Obedecer a esa orden fue un ejercicio de fe: guardar silencio cuando la inclinación es relatar, confiar cuando el deseo es explicar. La exigencia de Jesús no anula la alegría de la revelación, sino que la somete a su propósito redentor. Esperar hasta la resurrección es reconocer que el significado pleno sólo se manifiesta en el cumplimiento del plan de Dios, y que nuestra fidelidad incluye respetar su tiempo aun sin tener todas las respuestas.

En la práctica cristiana, esta enseñanza nos orienta a moderar las palabras, a cultivar intimidad con Cristo y a preparar el testimonio mediante el carácter formado en el proceso. En lugar de buscar aprobación inmediata o validación humana, usa el tiempo de espera para orar, estudiar las Escrituras y vivir coherentemente con la verdad revelada. Así, cuando llegue el momento indicado por Dios, su palabra y testimonio tendrán autoridad y profundidad, alineados con la obra consumada en Cristo.

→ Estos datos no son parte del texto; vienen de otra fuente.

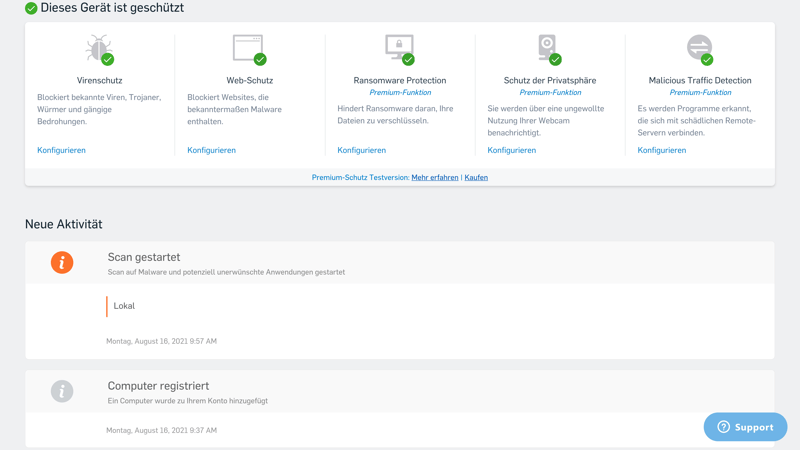Select the Scan gestartet activity entry

point(144,257)
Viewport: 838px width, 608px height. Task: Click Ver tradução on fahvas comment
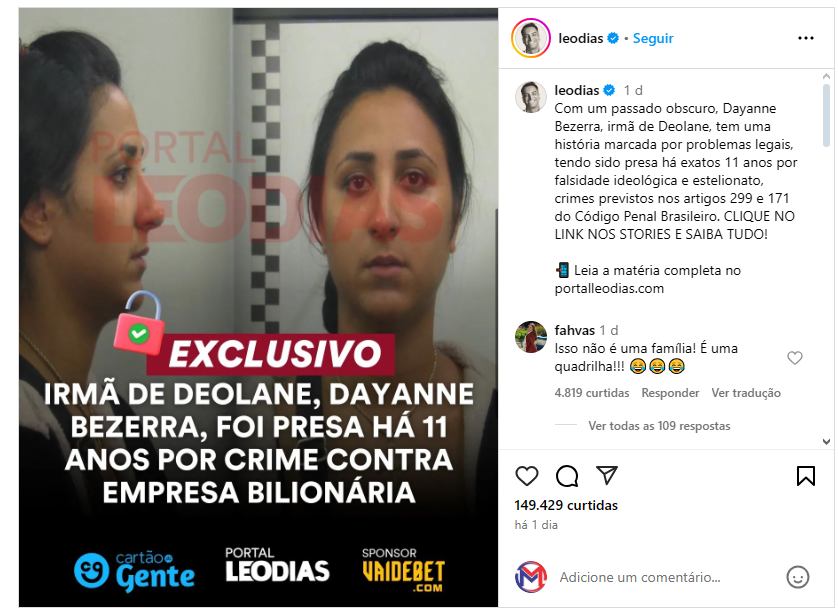point(746,393)
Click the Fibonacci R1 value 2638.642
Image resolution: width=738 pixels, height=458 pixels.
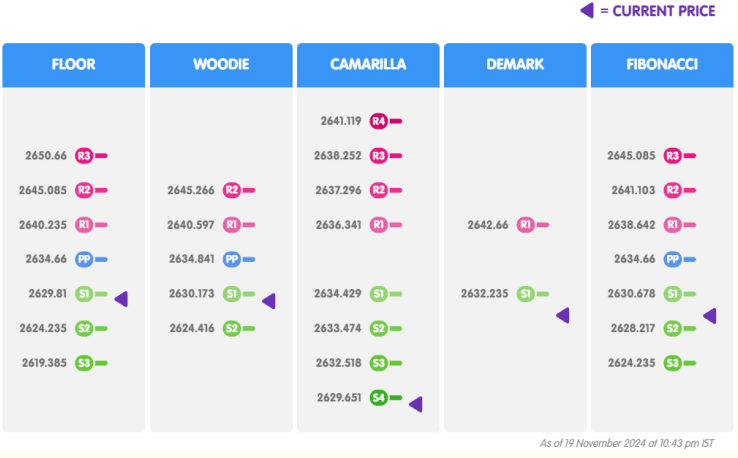click(x=631, y=225)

Por lo tanto, permanece obediente y paciente: la resurrección de Jesús da sentido pleno a nuestras experiencias y confirma el propósito de cada paso. Confía en el Señor, respeta su tiempo y usa la espera para crecer en la fe; cuando él revele, tu testimonio tendrá peso y esperanza para otros. Permanece fiel — la victoria de Cristo dará voz a lo que hoy tú solo guardas en silencio.